WebRTC Security:How to Keep Calls and Data Safe
WebRTC is the technology behind browser video calls, screen sharing, and live data channels, with no plugin needed. It is powerful because the media can travel directly between users, but that same power means there are servers and channels you must secure. This guide explains WebRTC security in plain language. It maps to chapter V17 of the OWASP standard, which you can explore in the ASVS Explorer.
What Are the Parts of a WebRTC Connection?
To secure WebRTC, it helps to know its three moving parts. Each one is a place where security matters.
| Part | What it does | Security concern |
|---|---|---|
| Signaling | Helps two users find each other and agree how to connect, before media flows. | Must be encrypted and validated, or an attacker can hijack or redirect the call. |
| STUN and TURN | Help users connect across firewalls. TURN relays the media when a direct link is not possible. | TURN servers can be abused as free bandwidth if left open and unauthenticated. |
| Media and data | The actual audio, video, and data channels between users. | Encrypted by default in WebRTC, but the keys are only as safe as the signaling that set them up. |
Is WebRTC Media Encrypted by Default?
Yes. WebRTC requires encryption for media and data, using DTLS and SRTP, so audio, video, and data channels are protected as they travel between users. This is a real strength, and you cannot turn it off. But there is a catch. The encryption keys are exchanged during the signaling step, so if your signaling channel is not secure, an attacker could step in during setup and take part in the call. In other words, encrypted media still depends on secure signaling.
How Do You Secure the Signaling Channel?
Signaling is not defined by WebRTC itself, so you build it, usually over WebSockets or HTTPS. That means securing it is your job. Serve signaling over an encrypted connection (wss or https), never plain text. Require users to be logged in and authorized before they can start or join a session, so a stranger cannot insert themselves. And validate every signaling message, because messages that are trusted without checks can be used to redirect a call or crash the service. This overlaps with our guide on browser security and general input validation.
Why Are TURN Servers a Target?
A TURN server relays media when two users cannot connect directly, which means it moves a lot of bandwidth. If your TURN server is open to anyone, attackers will find it and use it as a free relay for their own traffic, which costs you money and can drag your service into abuse. Worse, a poorly configured TURN server can sometimes be tricked into reaching internal systems on your network. The fix is to require authentication for every TURN user, hand out short lived credentials from your own backend rather than a shared static password, and limit what the server is allowed to reach.

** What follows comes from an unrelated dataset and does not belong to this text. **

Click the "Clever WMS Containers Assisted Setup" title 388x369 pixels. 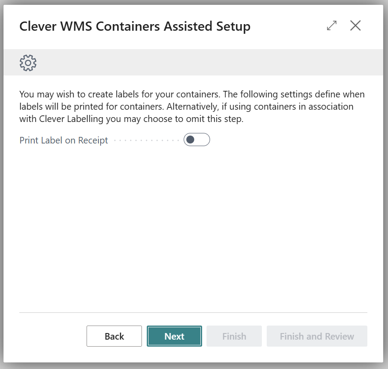pos(135,26)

Can WebRTC Leak a User's IP Address?
Yes, and it is worth knowing about. To find the best path between users, WebRTC gathers network addresses, and this process can reveal a user's real IP address even when they use some privacy tools. For most apps this is expected behavior, since the whole point is to connect users. But if your product makes privacy promises, be honest about it, and consider routing media through a TURN server so users share the server's address rather than their own. Tell users what to expect rather than surprising them.
WebRTC Security Checklist
- 1Serve signaling only over encrypted channels (wss or https), never plain text.
- 2Require login and authorization before a user can start or join a session.

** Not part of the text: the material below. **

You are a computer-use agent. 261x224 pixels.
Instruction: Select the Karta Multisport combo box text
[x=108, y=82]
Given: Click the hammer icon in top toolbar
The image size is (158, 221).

- 3Validate every signaling message and reject anything unexpected.
- 4Require authentication for TURN, using short lived credentials from your backend.
- 5Limit what your TURN server can reach so it cannot touch internal systems.
- 6Rate limit session creation and relay usage to prevent abuse.
- 7Be clear with users about network address exposure and route through TURN if privacy is promised.
- 8Keep your WebRTC and signaling libraries up to date.